Notification tips in Firefox (links) and Google Chrome.
When a website you visit asks permission to send notifications and you approve the request, pop-up messages appear outside your browser. On Microsoft Windows systems, for example, they are usually displayed in the bottom right-hand corner of the screen, directly above the system clock. These so-called push notifications are based on an Internet standard designed for similar work in different operating systems and web browsers.
But many users may not fully understand what to accept when they approve the notification, or how to distinguish a message from a website that looks like a warning from an operating system or other program already installed on the device.
This is evidenced by the obvious size of the infrastructure of a relatively new company in Montenegro called PushWelcome, which enhances the ability of website owners to monetize the traffic of their visitors. Alexa.com is currently one of the top 2000 websites in terms of worldwide internet traffic.
The editors of the website that subscribes to PushWelcome are encouraged to include a small script on their site that invites visitors to approve notifications. In many cases, requests for approval of the report itself are misleading – disguised as OK to watch the video, or as CAPTCHA requests to distinguish automated robot traffic from real visitors.
A PushWelcome ad that informs you about the money that websites can earn by integrating their questionable push notification scripts.
Approval of reports from a website using PushWelcome enables each advertising partner to display the message of his or her choice at any time and in real time. And almost always these messages contain misleading references to the security risks of the user’s system, references to the installation of other software, advertisements for dating sites, erectile dysfunction and questionable investment opportunities.
This corresponds to an in-depth analysis of the PushWelcome network by Indelible LLC, a cybersecurity company based in Portland, Oregon. Frank Angiolelli, vice president of security at Indelible, said fraudulent reports can be used to phish accounts and protect users from malware and other unwanted applications.
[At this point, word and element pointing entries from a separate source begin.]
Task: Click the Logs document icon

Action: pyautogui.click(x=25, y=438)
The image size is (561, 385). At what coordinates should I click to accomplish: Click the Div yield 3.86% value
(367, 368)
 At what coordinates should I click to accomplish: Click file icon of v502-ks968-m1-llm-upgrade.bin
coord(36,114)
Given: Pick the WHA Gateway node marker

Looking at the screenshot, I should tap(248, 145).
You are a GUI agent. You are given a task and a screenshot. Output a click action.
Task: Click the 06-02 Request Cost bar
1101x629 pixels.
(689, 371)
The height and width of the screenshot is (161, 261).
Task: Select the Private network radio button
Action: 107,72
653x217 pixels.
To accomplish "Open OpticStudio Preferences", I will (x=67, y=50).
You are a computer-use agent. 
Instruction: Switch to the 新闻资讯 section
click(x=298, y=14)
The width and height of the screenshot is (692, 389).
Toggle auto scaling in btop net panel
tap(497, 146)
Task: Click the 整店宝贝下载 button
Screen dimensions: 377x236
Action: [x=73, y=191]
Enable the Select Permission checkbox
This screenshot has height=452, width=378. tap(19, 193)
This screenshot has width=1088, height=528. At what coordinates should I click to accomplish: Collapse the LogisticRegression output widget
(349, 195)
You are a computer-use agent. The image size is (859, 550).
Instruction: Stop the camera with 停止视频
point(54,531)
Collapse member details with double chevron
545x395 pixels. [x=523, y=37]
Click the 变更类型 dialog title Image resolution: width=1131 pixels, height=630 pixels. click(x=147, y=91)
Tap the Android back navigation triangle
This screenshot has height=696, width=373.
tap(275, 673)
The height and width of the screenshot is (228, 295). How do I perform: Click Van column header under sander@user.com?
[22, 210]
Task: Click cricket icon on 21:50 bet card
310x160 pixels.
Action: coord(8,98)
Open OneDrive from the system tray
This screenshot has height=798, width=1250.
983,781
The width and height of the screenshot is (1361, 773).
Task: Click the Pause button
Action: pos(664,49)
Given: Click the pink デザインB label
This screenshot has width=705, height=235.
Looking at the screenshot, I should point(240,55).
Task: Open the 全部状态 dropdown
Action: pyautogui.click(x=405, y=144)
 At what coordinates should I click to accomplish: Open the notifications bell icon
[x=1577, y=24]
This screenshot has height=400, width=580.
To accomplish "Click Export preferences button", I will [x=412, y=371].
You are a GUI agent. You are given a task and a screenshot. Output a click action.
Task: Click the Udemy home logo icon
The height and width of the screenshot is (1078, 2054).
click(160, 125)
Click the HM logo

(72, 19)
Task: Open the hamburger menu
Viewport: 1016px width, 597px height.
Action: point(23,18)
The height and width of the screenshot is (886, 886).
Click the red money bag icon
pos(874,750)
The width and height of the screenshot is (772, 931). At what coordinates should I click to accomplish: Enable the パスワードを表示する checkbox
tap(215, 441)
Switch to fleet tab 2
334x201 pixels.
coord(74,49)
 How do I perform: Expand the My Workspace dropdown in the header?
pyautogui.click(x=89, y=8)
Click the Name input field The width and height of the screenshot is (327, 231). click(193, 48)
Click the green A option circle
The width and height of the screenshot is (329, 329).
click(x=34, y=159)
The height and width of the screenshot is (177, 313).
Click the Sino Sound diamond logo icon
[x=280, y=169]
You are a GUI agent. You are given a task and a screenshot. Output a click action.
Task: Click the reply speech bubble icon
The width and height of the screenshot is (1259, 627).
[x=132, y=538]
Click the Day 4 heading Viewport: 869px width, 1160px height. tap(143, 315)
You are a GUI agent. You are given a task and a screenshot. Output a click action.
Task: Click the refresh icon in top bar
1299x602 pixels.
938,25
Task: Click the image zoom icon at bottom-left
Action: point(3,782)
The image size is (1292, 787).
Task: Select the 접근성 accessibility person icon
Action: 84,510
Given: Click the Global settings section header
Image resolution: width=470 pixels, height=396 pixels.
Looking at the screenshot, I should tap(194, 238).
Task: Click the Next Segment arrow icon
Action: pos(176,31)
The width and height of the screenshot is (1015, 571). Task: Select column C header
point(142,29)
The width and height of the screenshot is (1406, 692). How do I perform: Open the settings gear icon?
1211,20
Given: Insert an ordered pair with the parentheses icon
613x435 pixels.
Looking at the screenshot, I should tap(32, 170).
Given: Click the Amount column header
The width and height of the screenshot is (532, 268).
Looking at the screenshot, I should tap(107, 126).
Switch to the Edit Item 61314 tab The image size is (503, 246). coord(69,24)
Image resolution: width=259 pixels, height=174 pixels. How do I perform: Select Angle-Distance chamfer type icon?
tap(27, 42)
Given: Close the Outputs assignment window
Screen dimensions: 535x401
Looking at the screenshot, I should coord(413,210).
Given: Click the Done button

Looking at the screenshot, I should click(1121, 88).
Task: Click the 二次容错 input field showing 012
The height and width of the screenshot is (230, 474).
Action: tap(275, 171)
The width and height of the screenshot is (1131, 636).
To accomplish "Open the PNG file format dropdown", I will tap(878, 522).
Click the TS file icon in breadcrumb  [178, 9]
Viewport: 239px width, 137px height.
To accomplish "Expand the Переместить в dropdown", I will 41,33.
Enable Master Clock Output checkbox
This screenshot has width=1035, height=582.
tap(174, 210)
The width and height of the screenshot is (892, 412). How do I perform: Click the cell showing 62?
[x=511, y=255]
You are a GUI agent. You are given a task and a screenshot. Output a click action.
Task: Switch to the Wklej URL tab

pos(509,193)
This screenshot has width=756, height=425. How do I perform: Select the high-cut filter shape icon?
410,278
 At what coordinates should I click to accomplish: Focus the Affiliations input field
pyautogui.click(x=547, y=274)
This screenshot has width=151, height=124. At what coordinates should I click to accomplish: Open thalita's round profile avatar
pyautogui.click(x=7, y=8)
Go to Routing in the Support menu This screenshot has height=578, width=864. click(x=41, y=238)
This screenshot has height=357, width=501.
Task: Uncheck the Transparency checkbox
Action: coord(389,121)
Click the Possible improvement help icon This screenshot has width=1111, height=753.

This method is currently used to disseminate something similar to adware or click fraud, said Angiolelli. Attention is drawn to this aspect, which is so insensitive to the termination of security programmes that there is a real risk that this activity will be used for much more harmful purposes.
Sites associated with PushWelcome often use misleading messages to encourage people to approve reports.
Mr Angiolelli states that external Internet addresses, agents of browser users and other telemetry connected to persons who have accepted notifications are known to PushWelcome, enabling them to address organisations and individual users with any number of false system alerts.
It is also unknown that browser changes in PushWelcome are poorly detected by antivirus and security products, although it has been noted that malicious bytes are reliably detected as dangerous publisher websites in connection with notifications.
In fact, Pieter Arntz warned against malicious push notifications from a malicious browser in his January 2019 message. This message contains detailed instructions on how to report sites for which you have given permission to send notifications and how to delete them.
KrebsOnSecurity installed the PushWelcome notifications on the brand new Windows test computer and discovered that it received notifications of malicious threats that were supposedly detected on the system shortly afterwards. One was an ad for Norton’s antivirus program, the other for McAfee. A click on one of these sites eventually led to the purchase of sites that are now either on Norton.com or McAfee.com.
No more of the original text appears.